In this case, the New Hampshire Supreme Court was tasked with determining whether the following language on the standard voter registration form violated the New Hampshire Constitution:
In declaring New Hampshire as my domicile, I am subject to the laws of the state of New Hampshire which apply to all residents, including laws requiring a driver to register a motor vehicle and apply for a New Hampshire[ ] driver’s license within 60 days of becoming a resident. Laws 2012, 285:2.
In 2012, the legislature enacted a new law requiring the above language to be inserted on the standard voter registration form. Thereafter, the petitioners filed this lawsuit, alleging that the language violated a citizen’s constitutional right to vote by confusing the distinct statutory terms, “domicile” and “residence.” The trial court employed strict scrutiny—the highest standard for reviewing alleged constitutional violations—and agreed with the petitioners, finding that the language violated Part I, Article 11 of the State Constitution, which states that “Every person shall be considered an inhabitant for the purposes of voting in the town, ward, or unincorporated place where he has domicile.”

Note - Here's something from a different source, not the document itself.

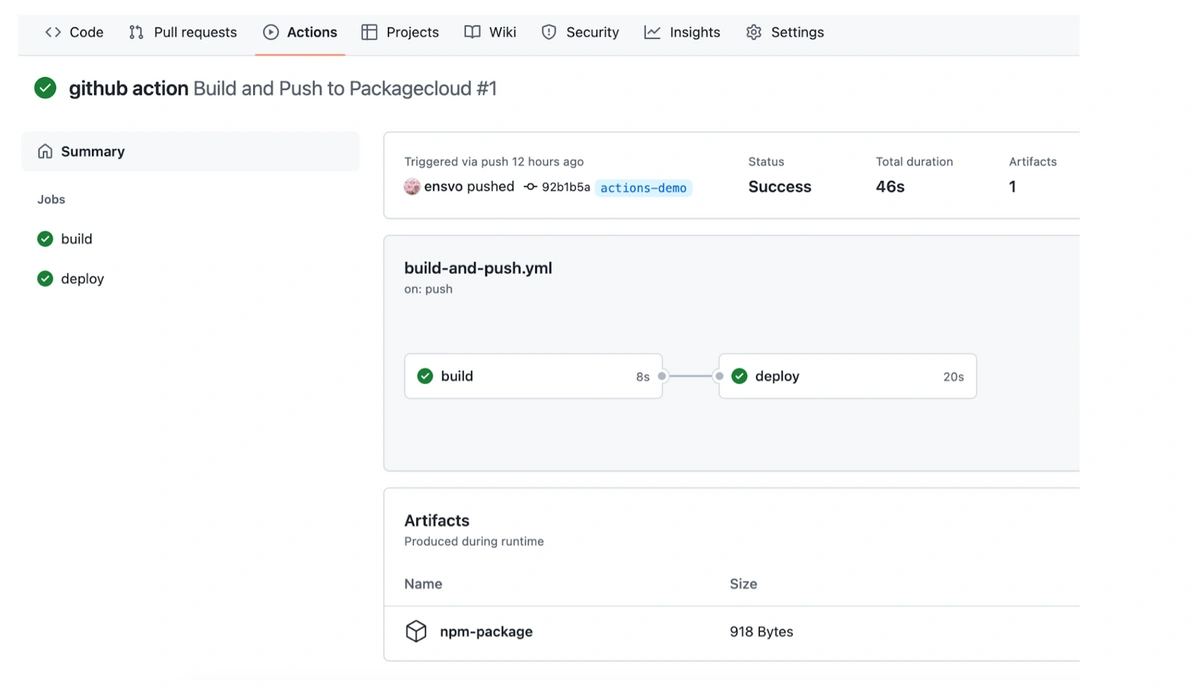Open the Wiki tab
Image resolution: width=1200 pixels, height=693 pixels.
point(490,32)
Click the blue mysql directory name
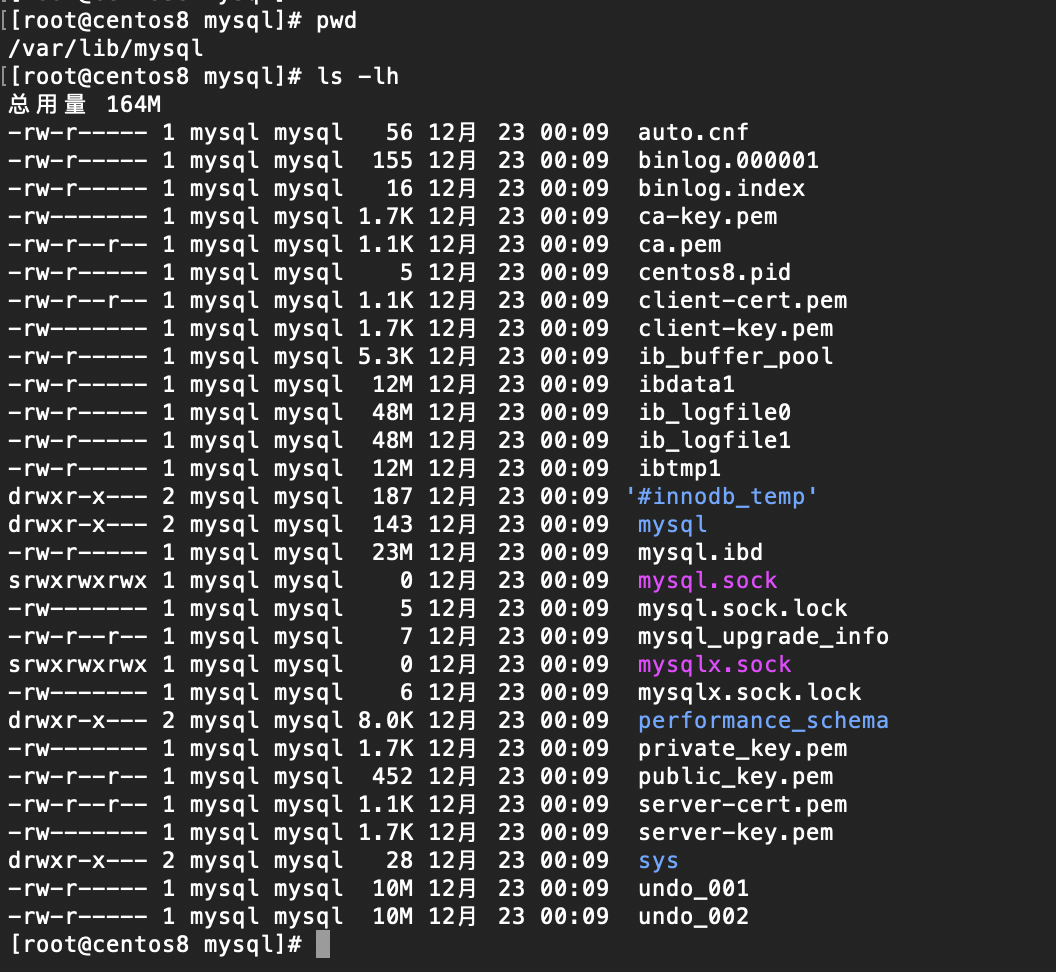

The statutory definitions of “domicile” and “residence” are different: a “resident” has manifested an intent to remain in New Hampshire for the indefinite future (See RSA 21:6 & :6-a), while a person who merely has “domicile” has not manifested the same intent (See RSA 645:1 & 1-a).
First, the New Hampshire Supreme Court agreed with the petitioners that the language is confusing and inaccurate. It inaccurately states New Hampshire law by confusing the terms “domicile” and “residence.” Contrary to the language, a person who is merely domiciled in New Hampshire, but is not a resident, is not subject to the driver’s license requirement or other laws that apply to residents. Therefore, the language is likely to confuse voters about the law and could cause a qualified voter not to register to vote in New Hampshire.
As a consequence, the Court determined that the law did impose a burden on the fundamental right to vote. However, the Court found it unnecessary to employ the strict scrutiny test because the law failed the less severe intermediate scrutiny test, which required the state to articulate specific interests furthered by the law and explain how the law actually addresses those interests. The state presented only one governmental interest: the goal of complying with HAVA (the federal Help America Vote Act). However, legislative history revealed that this interest was not among the reasons the legislature advanced for enacting the 2012 law. And, even if compliance with HAVA had been a motivating factor, no evidence was presented that the challenged language was necessary to comply with HAVA or actually addressed HAVA compliance.